NEW YORK — Elvis Costello and Burt Bacharach sat in a hotel lounge explaining why their musical partnership wasn't as odd as it seemed. The usually voluble Costello did most of the talking.
Bacharach listened, and not just to his younger friend. He smiled in recognition upon hearing the first few notes of one of his songs, "The Look of Love," quietly playing in the background.
He asked Costello — maybe seriously, maybe as a subtly competitive joke — if he had arranged to pipe in the instrumental version of Dusty Springfield's classic. Costello shot him a sardonic smile. It wasn't the first time he'd been interrupted in public by Bacharach's work.
"It happens all the time," he said. Costello wasn't expecting to hear "Radio Radio" at the Regency. There's a better chance, someday, of hearing something from Painted From Memory, the new collaboration between the resurgent king of lounge music and the Brit who surfed the first wave of punk rock in the 1970s.
They first worked together three years ago, when filmmaker Allison Anders asked them to pair for a song on the soundtrack to Grace of My Heart. They wrote "God Give Me Strength" by phone and fax machine, coming face-to-face only to record.

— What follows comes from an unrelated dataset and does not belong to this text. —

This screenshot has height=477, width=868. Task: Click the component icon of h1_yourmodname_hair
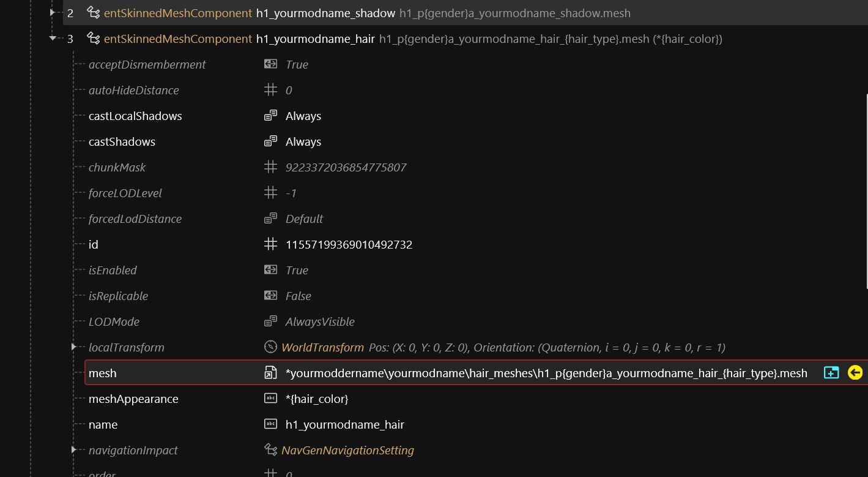click(94, 39)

Costello was so pleased he suggested a longer project, one in which they could actually write together in the same room. The result is a moody song cycle about lost love, with lush orchestration, reminiscent of such Frank Sinatra albums as In the Wee Small Hours.
"It's a pretty good theme for the both of us," Bacharach said. "I've always been inclined to write romantic music, hopefully from the heart. There are not a lot of up-tempo songs in my catalog."

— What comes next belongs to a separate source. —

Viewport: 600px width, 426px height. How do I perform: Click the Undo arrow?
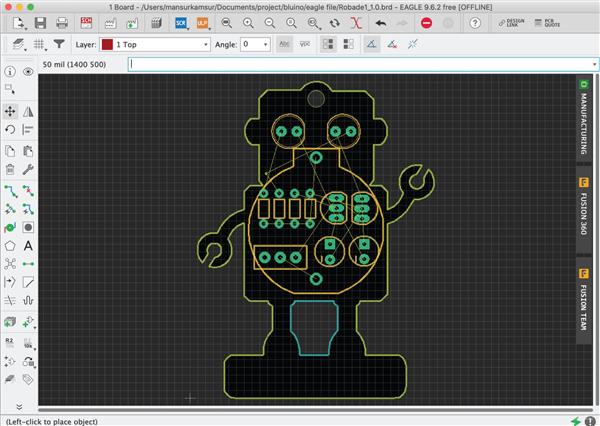tap(381, 22)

Many of Bacharach's songs go down easy, but Costello appreciates the complex melodies and the way they can convey emotion, even without words. Bacharach may be popular in lounges, but that's not how he defines himself.

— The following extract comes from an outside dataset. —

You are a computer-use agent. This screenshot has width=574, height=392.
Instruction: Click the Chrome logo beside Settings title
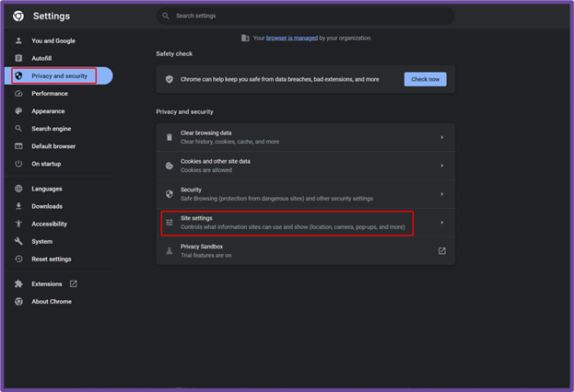(x=18, y=16)
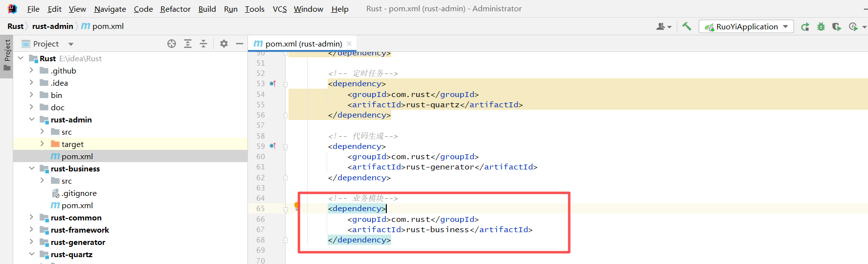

"If you want to put any label on it — cocktail music or easy-listening music — I'm not going to be angry with that," he said. "I don't necessarily agree. I don't think 'Anyone Who Had a Heart' is easy listening."
"There was nothing to be gained in trying to prove the point that we could make some sort of Frankenstein's monster out of the most extreme edges," Costello said. "The hybrid of 'Pump It Up' and 'What's New, Pussycat' might seem like something of a road crash."